▸ Provided data
++++++++++
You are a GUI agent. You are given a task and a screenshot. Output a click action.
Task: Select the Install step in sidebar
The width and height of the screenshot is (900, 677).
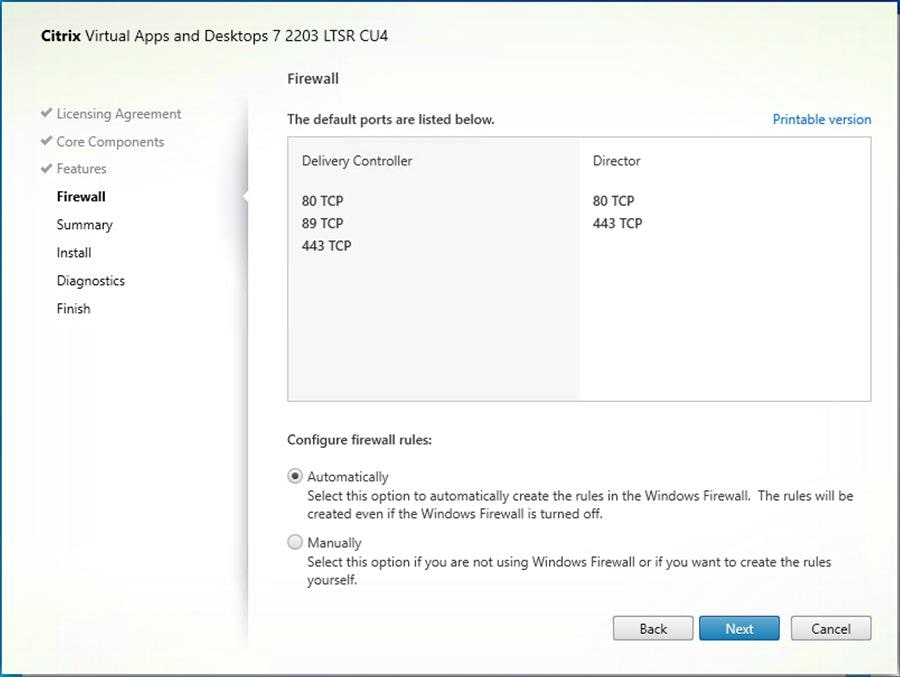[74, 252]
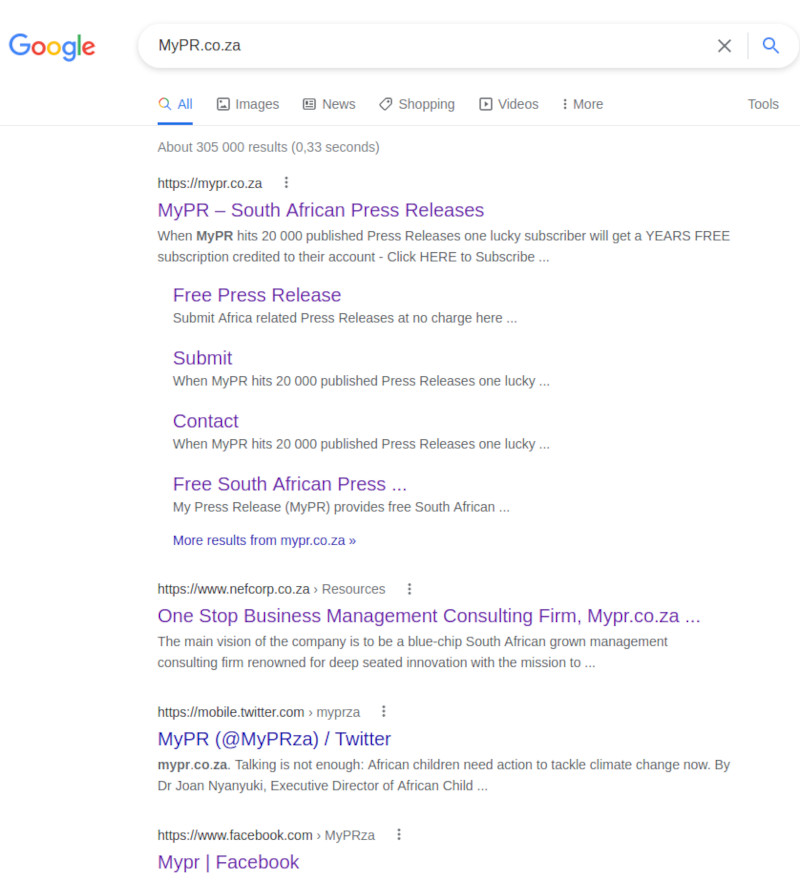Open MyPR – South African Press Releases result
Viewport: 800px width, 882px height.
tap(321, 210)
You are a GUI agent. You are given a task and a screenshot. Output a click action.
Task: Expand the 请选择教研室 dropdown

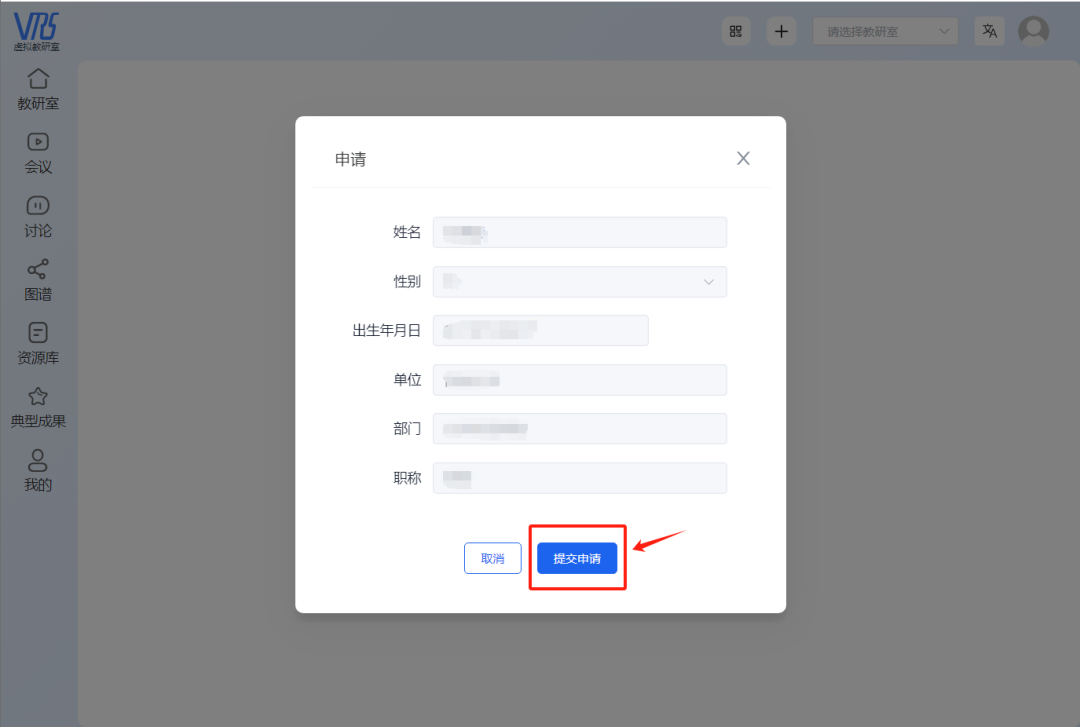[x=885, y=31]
++++++++++
▸ About this exercise
Output each line of the listing above, word for word, from the one holding "Task: Select the Install step in sidebar" through the last line, both included; omit the pictures.

▸ Reply to the exercise
Task: Select the Install step in sidebar
The width and height of the screenshot is (900, 677).
[74, 252]
Open MyPR – South African Press Releases result
Viewport: 800px width, 882px height.
tap(321, 210)
You are a GUI agent. You are given a task and a screenshot. Output a click action.
Task: Expand the 请选择教研室 dropdown

[x=885, y=31]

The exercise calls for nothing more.